■ **DOCUMENT PASSAGE**:
========
# Can I change the title of a thread I started?



## smokeeater (Feb 17, 2007)

I started a thread yesterday titled: "First Smoke Tomorrow..." and I wanted to change the title to: "First Smoke RIGHT NOW!"

Is it possible?

I went into "Edit" for the original post. Then "Go Advance" - I edited the "Title", but it does not change the Title listed in the Forum, only the title on the top of that individual post when you enter the thread.


----------



## TulsaJeff (Feb 17, 2007)

I may be able to change it.. I will give it a shot.


----------



## smokeeater (Feb 17, 2007)

Thanks!


----------



## pigcicles (Feb 17, 2007)

SmokeEater, I believe once you submit your original post you are locked in on the chosen title. You can only edit the sub-title on your individual posts from there. 

It keeps everything from getting all confused, the server wouldn't know what to do and would probably start acting like Windows and just stand there wondering what to do.

Keep Smokin


----------



## TulsaJeff (Feb 17, 2007)

I can change it with admin permissions however, as PigCicles mentioned.. it is usually not a good idea since it could potentially cause a problem at the server level.


----------



## pigcicles (Feb 17, 2007)

guess it's all in who ya know!


----------



## smokeeater (Feb 17, 2007)
========
■ **BRIEF 1**: Based on the forum thread, decide whether each statement is true: (a) smokeeater's edit changed the title shown in the forum listing; (b) TulsaJeff says he can change the title with admin permissions; (c) pigcicles believes the title can still be changed freely after the original post is submitted. For each, answer yes or no and quote the words from the forum thread that settle it.
■ **BRIEF 2**: In the forum thread, what new title did smokeeater want for the thread?
■ **BRIEF 3**: Write a continuation of the forum thread, picking up after its final line.
The entries after this point play no part in this work.

■ **RAW RECORDS**:
========
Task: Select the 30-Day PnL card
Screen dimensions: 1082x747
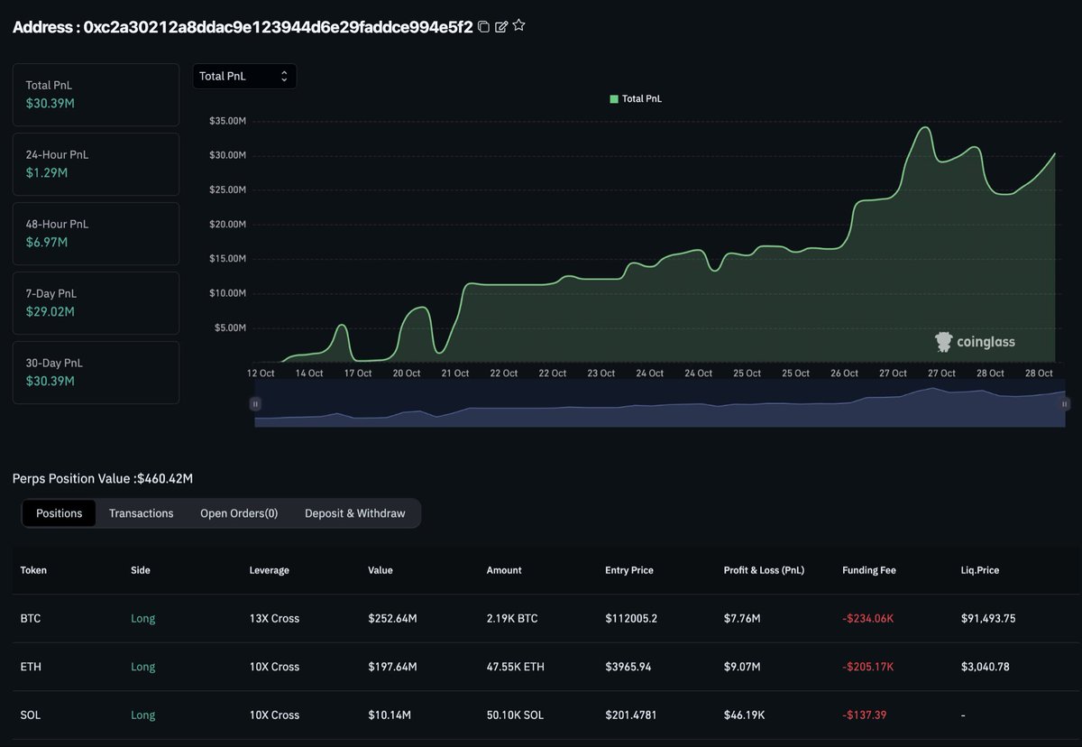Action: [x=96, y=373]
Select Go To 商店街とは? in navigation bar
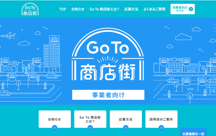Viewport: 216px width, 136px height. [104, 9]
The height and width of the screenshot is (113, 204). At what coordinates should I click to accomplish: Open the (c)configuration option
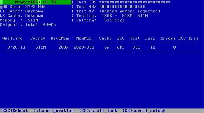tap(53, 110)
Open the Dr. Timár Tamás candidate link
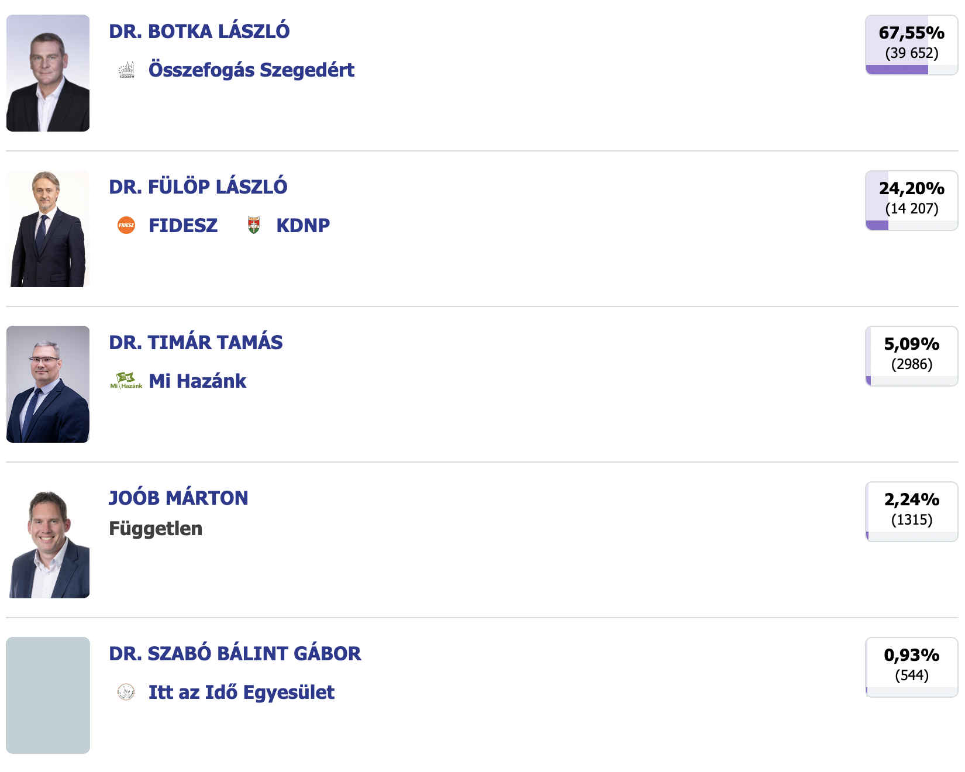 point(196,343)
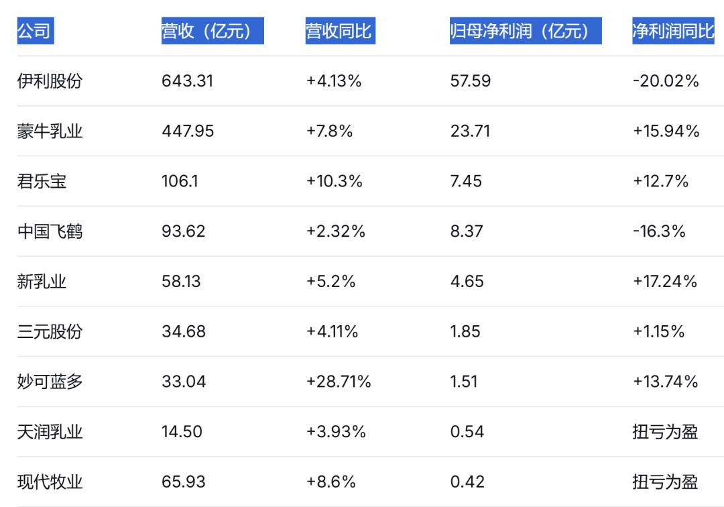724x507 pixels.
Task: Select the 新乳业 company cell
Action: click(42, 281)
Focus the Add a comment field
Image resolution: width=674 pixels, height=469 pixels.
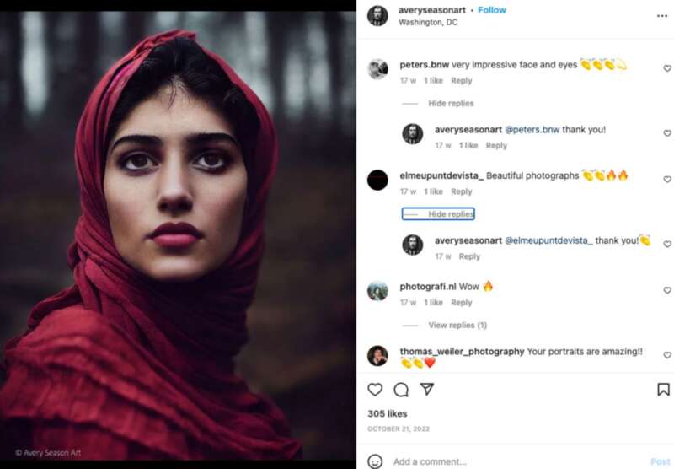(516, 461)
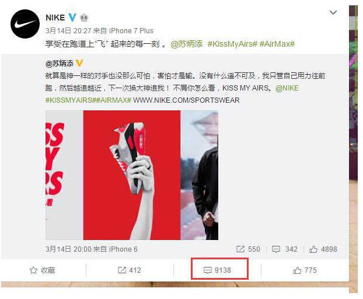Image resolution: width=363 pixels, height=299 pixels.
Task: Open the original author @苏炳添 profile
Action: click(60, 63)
========
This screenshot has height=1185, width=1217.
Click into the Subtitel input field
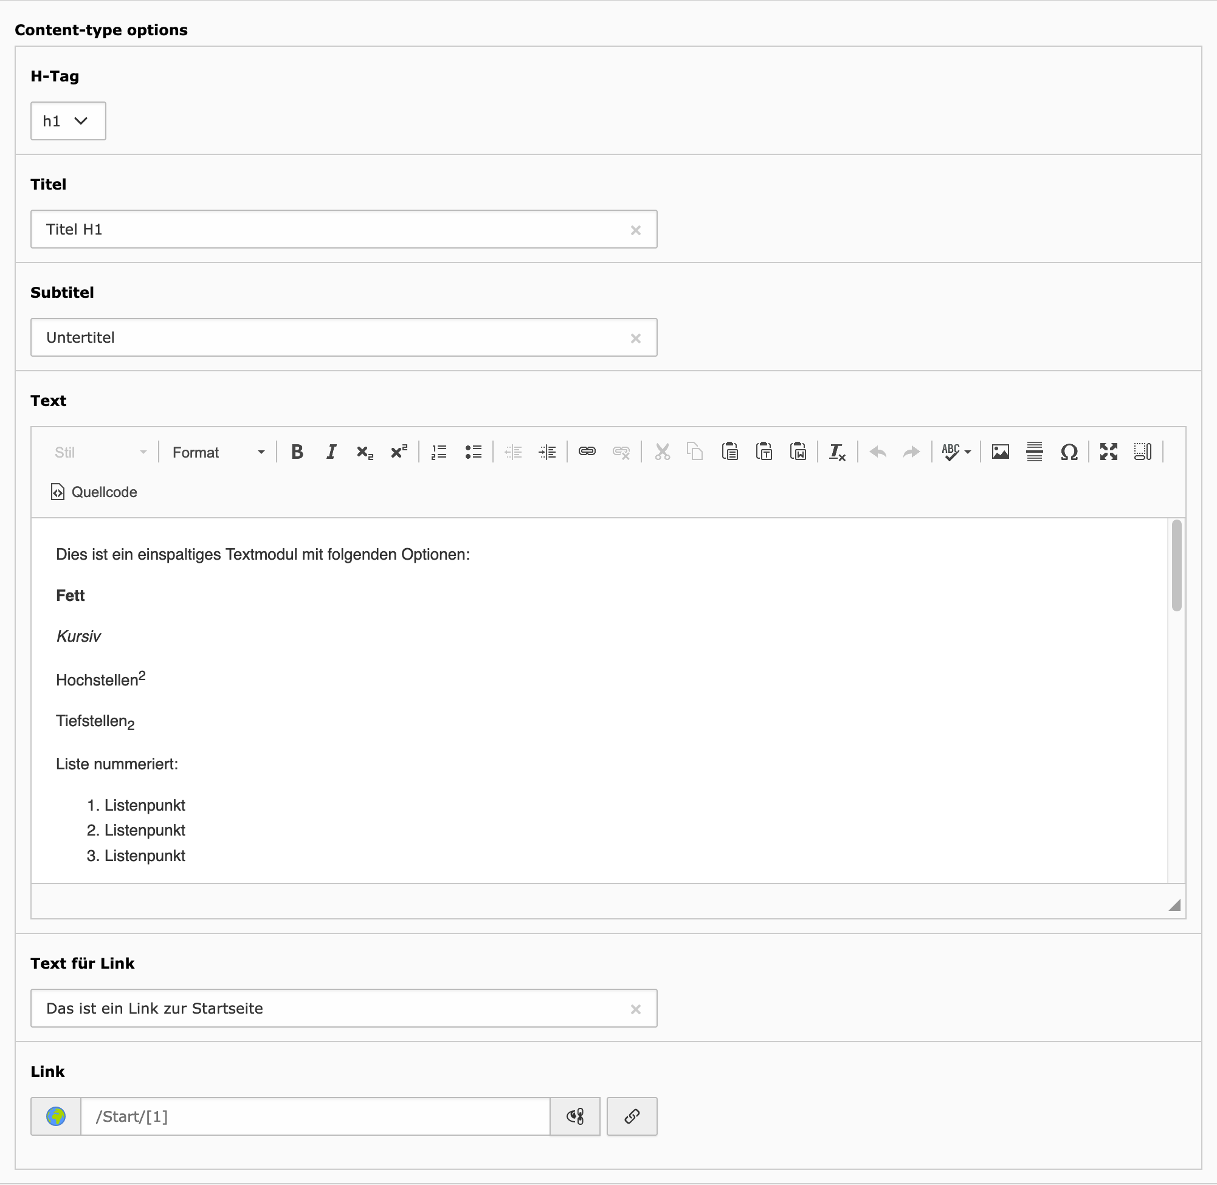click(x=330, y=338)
========
■ **TASK OUTPUT 1**:
(a) No: "it does not change the Title listed in the Forum, only the title on the top of that individual post when you enter the thread."
(b) Yes: "I can change it with admin permissions"
(c) No: "once you submit your original post you are locked in on the chosen title."

■ **TASK OUTPUT 2**: "First Smoke RIGHT NOW!"

■ **TASK OUTPUT 3**:
If that's the way it is, then that's just the way it'll have to be. I'll get over it. I asked, because on a fishing forum I frequent, you are able to change the title. Either way - I'M SMOKIN!!!


----------



## TulsaJeff (Feb 17, 2007)

Some of you may have noticed the Google Spiders in the "Whose Online" area and that is google indexing our information into the search engines so folks can look something up (smoking ribs for instance) and be able to find that specific thread or post in the forum.

Since this was a fairly new thread, it was not a problem however, if it had already been indexed then it would have created a broken link if someone tried to find it via a search engine.

Just good information for everyone and something to consider when putting titles on new threads. The title should kind of wrap up the subject of the thread in a nutshell.

For instance..

"I Need Help" would not be as good for helping folks find the post as "Need Help Smoking Tender Ribs".

Don't worry too much about it.. just keep it in mind.

Thanks everyone!


----------



## Dutch (Feb 22, 2007)

I saw that "Google spider" thing and wondered if a good bug spray would get rid of it!!

Thanks for 'splaining it, Boss!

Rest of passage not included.